Smouldering electronic warped sounds from Merseyside, Getintothis‘ Mike Townsend gives us the low down on V E E D.
Small town mentality is something that has always lent itself well to electronic music. Take it from someone who attempted to teach himself Pro Tools with the almost complete and almost absolute failure, you don’t get good at that sort of thing without shutting yourself away in your bedroom, practicing and learning until you’ve forgotten how to speak to humans.
And where better to hide yourself away from the world than the small, vapid town that you’ve always hated and that has never understood you anyway. No disrespect to Southport of course, the home of production project V E E D, I’ve actually never been. But UK electronic music has always thrived from having the sounds and claustrophobia of urban and small town living permeating through it.
Sleep Shape, released half a year ago via Liverpool’s versatile La Montagne Records, builds on the much-maligned sub-genre Witch House with funeral synths smothering a moody, slow moving baseline. Goodbye Cool World, which is available for free download on his Soundcloud, sees V E E D operating in warmer territories, lacking the conviction of Sleep Shape but drawing from a much wider range of ideas so that it sounds much less austere, and much more adventurous. It proudly presents itself as incomplete but not unfinished, as the beat almost suspends in midair to leave just enough space for the finer components to breathe.
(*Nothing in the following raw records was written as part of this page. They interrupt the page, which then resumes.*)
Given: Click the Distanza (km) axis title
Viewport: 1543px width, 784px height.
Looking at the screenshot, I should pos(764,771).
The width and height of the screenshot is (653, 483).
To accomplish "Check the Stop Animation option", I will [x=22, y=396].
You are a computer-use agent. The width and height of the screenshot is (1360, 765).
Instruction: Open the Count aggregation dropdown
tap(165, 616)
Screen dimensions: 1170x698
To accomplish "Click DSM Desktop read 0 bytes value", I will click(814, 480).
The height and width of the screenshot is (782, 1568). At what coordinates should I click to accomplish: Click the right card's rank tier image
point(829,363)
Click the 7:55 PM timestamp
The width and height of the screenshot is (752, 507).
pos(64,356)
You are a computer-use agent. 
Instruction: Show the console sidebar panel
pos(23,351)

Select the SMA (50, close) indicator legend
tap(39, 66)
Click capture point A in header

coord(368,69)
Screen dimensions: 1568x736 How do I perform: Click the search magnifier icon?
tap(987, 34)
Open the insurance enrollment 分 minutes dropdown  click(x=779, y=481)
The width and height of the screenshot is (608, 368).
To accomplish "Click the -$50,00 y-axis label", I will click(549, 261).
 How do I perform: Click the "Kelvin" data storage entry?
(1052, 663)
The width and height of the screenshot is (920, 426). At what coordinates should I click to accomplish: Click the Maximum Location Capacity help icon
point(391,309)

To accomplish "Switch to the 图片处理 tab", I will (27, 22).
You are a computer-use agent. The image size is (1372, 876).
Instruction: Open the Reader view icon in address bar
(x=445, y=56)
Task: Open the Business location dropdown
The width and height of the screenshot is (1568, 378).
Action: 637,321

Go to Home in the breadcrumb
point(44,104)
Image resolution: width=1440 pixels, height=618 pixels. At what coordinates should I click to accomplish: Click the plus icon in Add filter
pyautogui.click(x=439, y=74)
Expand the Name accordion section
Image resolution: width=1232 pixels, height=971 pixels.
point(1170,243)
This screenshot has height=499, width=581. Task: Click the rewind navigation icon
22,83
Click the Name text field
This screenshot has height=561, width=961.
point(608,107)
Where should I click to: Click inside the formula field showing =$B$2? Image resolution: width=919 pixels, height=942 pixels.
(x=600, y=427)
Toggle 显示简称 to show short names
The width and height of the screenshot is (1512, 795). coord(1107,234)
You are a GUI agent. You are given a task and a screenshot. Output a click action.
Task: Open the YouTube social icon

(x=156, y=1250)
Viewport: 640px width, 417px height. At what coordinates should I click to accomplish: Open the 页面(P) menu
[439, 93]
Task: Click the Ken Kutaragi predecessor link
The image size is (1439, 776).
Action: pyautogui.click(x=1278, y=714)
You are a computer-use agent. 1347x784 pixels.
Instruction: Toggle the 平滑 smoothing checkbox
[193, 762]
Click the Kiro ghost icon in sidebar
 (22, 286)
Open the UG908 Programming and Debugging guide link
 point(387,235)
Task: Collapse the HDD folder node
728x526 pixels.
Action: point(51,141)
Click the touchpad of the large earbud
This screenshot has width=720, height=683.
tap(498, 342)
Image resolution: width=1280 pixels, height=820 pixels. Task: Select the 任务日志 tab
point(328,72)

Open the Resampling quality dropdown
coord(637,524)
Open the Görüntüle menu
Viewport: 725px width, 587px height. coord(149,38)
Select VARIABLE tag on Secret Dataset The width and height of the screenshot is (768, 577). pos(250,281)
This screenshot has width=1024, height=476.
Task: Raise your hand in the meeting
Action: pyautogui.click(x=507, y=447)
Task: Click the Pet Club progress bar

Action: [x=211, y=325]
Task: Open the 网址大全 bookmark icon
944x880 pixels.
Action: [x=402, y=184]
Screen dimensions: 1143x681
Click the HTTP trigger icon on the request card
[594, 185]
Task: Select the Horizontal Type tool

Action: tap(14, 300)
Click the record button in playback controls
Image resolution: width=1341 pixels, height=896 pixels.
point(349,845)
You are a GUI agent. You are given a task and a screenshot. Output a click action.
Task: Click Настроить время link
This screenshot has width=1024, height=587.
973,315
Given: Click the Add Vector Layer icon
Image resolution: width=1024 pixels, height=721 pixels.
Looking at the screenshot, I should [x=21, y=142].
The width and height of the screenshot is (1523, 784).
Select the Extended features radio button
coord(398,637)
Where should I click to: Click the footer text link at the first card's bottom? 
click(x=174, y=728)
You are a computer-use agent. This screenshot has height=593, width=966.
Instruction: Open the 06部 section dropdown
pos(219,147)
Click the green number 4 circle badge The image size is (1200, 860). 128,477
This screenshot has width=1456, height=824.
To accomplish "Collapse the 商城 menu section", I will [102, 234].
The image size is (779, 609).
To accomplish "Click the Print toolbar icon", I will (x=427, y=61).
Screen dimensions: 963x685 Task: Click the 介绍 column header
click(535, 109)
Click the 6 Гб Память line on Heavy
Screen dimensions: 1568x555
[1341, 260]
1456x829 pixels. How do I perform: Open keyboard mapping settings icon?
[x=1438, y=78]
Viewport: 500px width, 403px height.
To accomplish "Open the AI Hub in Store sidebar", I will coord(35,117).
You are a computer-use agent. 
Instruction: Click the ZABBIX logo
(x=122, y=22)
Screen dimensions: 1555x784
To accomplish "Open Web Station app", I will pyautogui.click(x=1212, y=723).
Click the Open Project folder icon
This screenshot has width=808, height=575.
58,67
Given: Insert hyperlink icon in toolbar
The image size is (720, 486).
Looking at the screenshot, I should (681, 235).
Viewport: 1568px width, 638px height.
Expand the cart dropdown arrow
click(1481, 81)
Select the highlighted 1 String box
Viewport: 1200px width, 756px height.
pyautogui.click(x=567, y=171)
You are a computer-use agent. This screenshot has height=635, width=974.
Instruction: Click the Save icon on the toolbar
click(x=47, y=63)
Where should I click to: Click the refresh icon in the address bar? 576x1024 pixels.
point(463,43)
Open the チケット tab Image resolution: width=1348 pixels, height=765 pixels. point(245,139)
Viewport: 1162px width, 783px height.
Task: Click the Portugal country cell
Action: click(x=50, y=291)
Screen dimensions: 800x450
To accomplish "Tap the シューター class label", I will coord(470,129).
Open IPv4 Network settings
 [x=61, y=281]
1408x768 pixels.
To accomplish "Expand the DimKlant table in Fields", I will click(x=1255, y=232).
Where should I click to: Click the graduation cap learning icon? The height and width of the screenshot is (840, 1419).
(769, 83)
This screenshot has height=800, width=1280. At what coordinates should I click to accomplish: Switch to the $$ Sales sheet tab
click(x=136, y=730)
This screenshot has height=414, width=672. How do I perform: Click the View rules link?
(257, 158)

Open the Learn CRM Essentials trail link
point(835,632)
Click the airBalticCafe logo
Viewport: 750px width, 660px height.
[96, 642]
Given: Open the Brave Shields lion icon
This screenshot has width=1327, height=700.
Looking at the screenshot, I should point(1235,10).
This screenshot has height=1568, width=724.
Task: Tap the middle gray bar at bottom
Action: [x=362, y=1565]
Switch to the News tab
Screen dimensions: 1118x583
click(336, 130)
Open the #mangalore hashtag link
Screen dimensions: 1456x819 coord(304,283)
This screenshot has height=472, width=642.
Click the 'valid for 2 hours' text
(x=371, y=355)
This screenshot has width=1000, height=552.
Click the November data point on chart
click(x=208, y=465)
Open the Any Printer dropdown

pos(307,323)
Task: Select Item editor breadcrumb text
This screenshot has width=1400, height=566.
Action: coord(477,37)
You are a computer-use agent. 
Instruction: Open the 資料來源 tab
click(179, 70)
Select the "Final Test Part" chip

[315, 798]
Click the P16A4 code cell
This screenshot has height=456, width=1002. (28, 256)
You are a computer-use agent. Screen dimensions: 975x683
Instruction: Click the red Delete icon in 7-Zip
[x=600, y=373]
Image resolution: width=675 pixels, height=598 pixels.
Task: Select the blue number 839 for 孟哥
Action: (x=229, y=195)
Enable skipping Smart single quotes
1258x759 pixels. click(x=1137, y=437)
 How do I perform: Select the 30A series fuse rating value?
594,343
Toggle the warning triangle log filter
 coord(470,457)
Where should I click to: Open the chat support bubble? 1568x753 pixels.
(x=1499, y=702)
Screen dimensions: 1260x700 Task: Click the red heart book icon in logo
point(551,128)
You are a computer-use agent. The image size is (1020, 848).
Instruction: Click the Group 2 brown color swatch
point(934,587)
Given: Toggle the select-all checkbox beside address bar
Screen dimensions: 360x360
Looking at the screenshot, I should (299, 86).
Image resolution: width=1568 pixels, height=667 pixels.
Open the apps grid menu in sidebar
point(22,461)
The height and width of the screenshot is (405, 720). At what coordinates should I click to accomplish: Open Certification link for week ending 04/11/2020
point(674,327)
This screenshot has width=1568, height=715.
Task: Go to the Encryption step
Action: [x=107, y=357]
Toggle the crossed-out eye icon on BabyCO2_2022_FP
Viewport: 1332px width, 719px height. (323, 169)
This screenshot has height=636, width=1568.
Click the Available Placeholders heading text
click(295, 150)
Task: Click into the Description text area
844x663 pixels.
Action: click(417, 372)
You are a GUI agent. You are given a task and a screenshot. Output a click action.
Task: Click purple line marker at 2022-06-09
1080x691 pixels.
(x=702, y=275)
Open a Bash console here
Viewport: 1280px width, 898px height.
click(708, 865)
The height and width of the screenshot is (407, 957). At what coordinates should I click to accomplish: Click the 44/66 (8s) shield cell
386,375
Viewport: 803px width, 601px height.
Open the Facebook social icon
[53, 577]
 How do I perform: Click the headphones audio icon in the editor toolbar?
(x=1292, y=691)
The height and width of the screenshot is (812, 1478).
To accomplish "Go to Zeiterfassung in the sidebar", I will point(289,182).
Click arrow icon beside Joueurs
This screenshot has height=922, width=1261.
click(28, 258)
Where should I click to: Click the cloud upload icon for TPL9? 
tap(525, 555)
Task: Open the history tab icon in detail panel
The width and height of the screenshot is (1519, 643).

Ody and 10 Kick, two more new tracks, are equally as restrained, as rhythms and textures slip out of line with each other in a way that invites you in, but never allows you to settle. V E E D’s brief body of work so far is certainly scattered, and with each song you can hear him discovering and fine-tuning new ways of expressing what electronic music means to him. At the moment though, V E E D is slowly taking aim at that niche, scene-summarizing statement that will eventually form their debut release, picking away at his influences until it all eventually comes into focus.